--- RECORDS SHOWN ---

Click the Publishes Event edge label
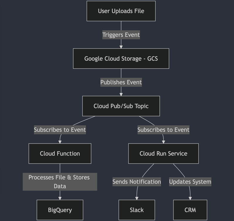Screen dimensions: 234x221 click(x=121, y=82)
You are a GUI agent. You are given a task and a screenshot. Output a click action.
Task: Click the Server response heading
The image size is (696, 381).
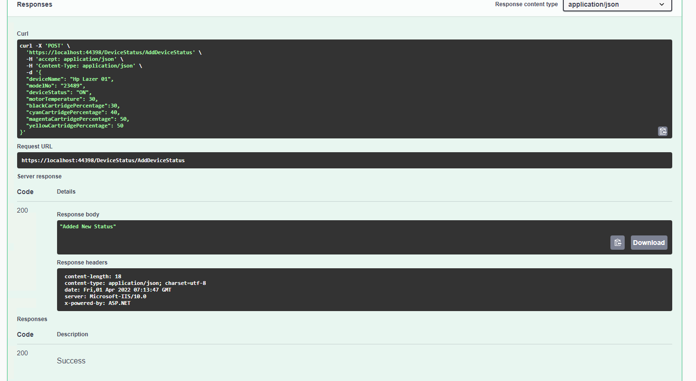pos(39,176)
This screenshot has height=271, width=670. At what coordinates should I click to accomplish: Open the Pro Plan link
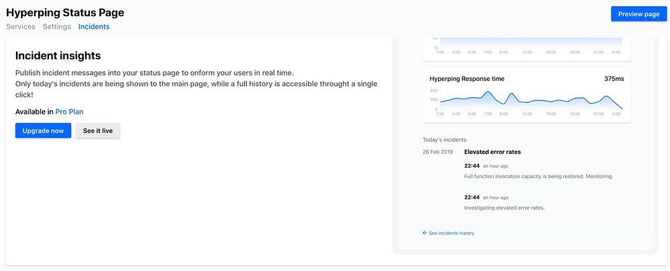click(x=70, y=112)
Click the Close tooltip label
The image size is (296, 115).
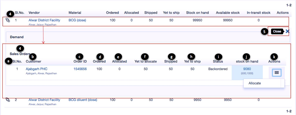point(277,32)
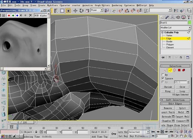Screen dimensions: 193x139
Task: Click the Box01 object color swatch
Action: click(x=189, y=23)
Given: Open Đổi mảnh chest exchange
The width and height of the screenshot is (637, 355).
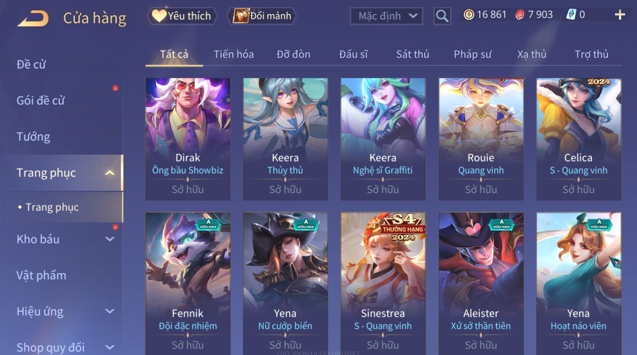Looking at the screenshot, I should coord(262,16).
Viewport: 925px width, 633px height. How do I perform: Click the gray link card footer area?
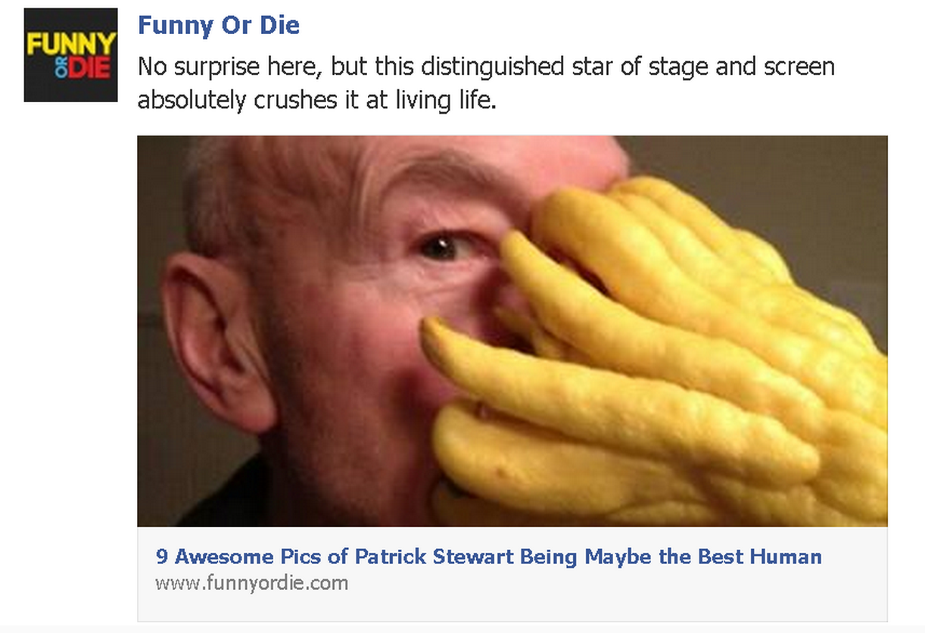(x=512, y=574)
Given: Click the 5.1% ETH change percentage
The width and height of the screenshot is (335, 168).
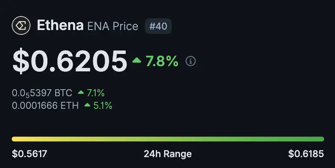Looking at the screenshot, I should pos(103,106).
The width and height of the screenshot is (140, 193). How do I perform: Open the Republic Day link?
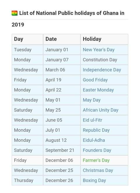[x=96, y=130]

---

Starting with the line that holds "The width and height of the screenshot is (140, 193).", transcribe exactly each line through the last one of the material above, and nothing else. Do not include pictures.

The width and height of the screenshot is (140, 193). How do I perform: Open the Republic Day link?
[x=96, y=130]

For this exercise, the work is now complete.